___ Information supplied

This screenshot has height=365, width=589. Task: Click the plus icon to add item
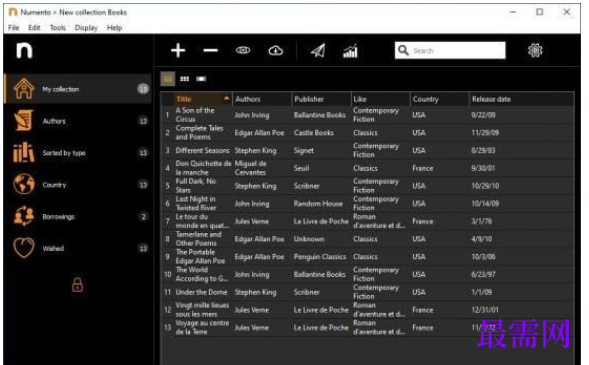178,50
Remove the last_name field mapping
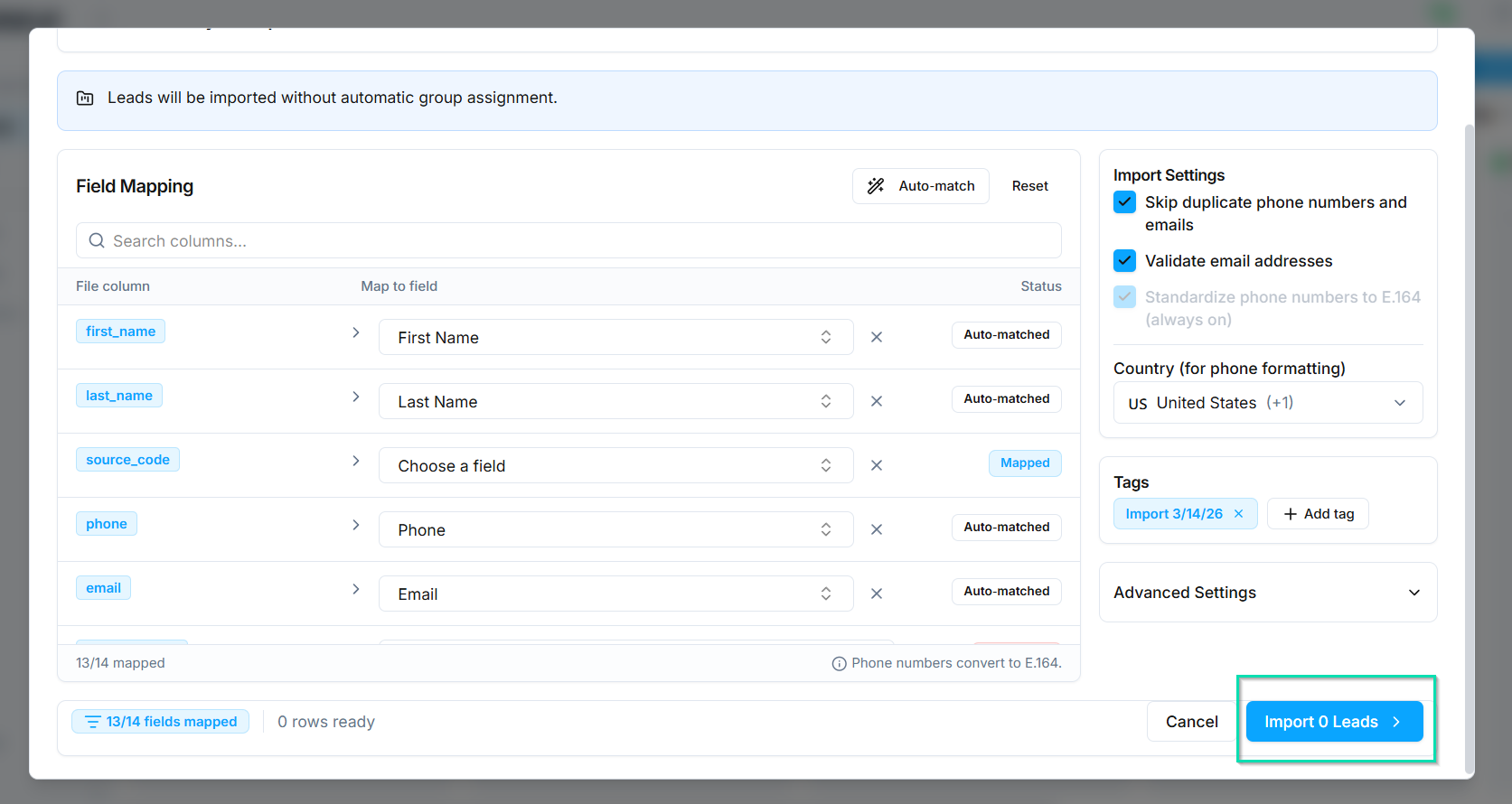1512x804 pixels. (x=876, y=401)
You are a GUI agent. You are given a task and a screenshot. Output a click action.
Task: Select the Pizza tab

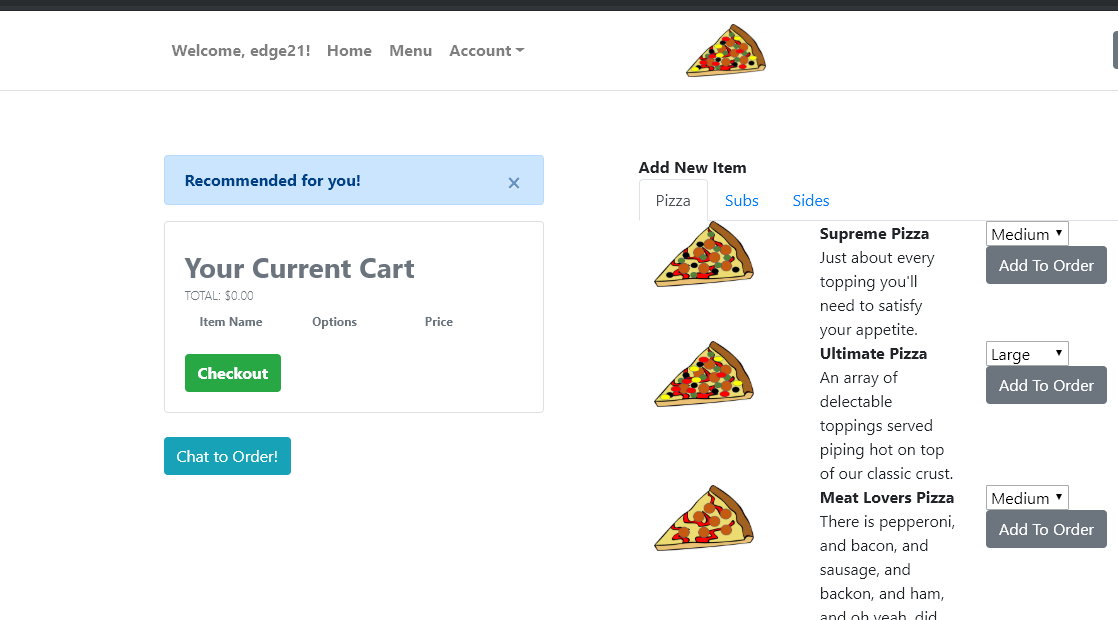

______

# Description of the task:
Please repeat the entries above exactly, leaving out any pictures.

# Answer to this exercise:
This screenshot has height=365, width=589. Task: Click the plus icon to add item
178,50
Remove the last_name field mapping
1512x804 pixels. (x=876, y=401)
You are a GUI agent. You are given a task and a screenshot. Output a click action.
Task: Select the Pizza tab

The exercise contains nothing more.